Effective electro-oxidation of hydroxymethylfurfural using the electrografted immobilized aminoxyl radical

Abstract

2,5-Furandicarboxylic acid (FDCA) is an eco-friendly substitute of fossil fuel-derived polymers that can be produced from biowaste. One of the methods for its production is electrochemical oxidation, through which hydroxymethylfurfural (HMF)–a readily available lignocellulosic compound from biorefineries as well as the pulp and paper industry–can be converted into FDCA. The primary challenge of this process is catalyst design, which encompasses characteristics such as reaction rate, conditions, and product yield in determining the overall performance. Herein, a reactive analogue of an aminoxyl radical (TEMPO) was prepared through organic synthesis and immobilized through the electrografting method as an anodic catalyst, with the cathode available for pairing with desirable reduction reactions.
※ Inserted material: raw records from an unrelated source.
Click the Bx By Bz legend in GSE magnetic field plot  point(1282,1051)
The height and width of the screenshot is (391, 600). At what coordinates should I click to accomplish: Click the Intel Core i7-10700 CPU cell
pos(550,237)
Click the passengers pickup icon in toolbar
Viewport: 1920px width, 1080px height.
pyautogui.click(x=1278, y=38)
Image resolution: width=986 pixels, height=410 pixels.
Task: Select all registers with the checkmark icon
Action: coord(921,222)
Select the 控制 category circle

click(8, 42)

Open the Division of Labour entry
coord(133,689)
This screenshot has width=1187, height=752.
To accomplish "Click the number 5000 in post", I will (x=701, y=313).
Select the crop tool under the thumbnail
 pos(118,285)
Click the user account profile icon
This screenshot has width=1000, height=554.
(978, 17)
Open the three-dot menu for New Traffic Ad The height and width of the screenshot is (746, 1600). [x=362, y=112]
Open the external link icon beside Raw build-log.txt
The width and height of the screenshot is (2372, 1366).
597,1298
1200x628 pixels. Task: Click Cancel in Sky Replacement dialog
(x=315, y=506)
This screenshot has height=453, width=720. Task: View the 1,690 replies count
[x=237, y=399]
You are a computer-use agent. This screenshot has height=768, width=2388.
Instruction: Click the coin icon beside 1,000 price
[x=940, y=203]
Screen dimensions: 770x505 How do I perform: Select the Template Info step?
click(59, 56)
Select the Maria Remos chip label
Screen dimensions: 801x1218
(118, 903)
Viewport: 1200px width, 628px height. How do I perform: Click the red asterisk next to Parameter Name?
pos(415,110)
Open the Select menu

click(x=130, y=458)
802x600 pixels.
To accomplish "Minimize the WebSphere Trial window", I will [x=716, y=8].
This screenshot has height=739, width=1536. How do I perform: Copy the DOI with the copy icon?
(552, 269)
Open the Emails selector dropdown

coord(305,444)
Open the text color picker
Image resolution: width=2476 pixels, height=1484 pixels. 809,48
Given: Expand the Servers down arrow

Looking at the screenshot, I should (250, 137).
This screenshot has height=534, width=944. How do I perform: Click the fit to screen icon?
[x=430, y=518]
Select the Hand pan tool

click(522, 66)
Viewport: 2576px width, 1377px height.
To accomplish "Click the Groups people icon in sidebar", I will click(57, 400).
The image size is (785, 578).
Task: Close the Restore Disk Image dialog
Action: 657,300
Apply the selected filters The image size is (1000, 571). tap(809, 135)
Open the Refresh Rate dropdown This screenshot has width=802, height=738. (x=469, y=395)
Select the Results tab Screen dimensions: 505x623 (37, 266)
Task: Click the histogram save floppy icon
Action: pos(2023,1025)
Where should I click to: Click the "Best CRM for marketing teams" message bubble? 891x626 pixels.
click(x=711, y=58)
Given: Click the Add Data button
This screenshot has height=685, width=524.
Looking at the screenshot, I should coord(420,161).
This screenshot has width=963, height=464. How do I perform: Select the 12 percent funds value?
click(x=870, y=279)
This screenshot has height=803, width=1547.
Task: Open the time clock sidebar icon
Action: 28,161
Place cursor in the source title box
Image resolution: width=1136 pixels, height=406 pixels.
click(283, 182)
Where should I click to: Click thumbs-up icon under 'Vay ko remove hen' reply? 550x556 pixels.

Through facile electrochemical methods, the immobilization procedure allows the traditionally homogeneous TEMPO catalyst to function heterogeneously, eliminating the need for catalyst separation and recycling. The attained catalyst demonstrated excellent performance: the synthesized electrografted TEMPO showed a low onset potential (1.45 V vs. RHE) and a high faradaic efficiency (>90%) and was catalytically active even in a mildly alkaline environment–a distinct advantage over metal-based catalysts as HMF decomposes in high pH electrolytes. Furthermore, due to the versatility of aminoxyl radicals, this catalyst can be adapted to other oxidative organic electrochemical reactions in electrolyzer anodes.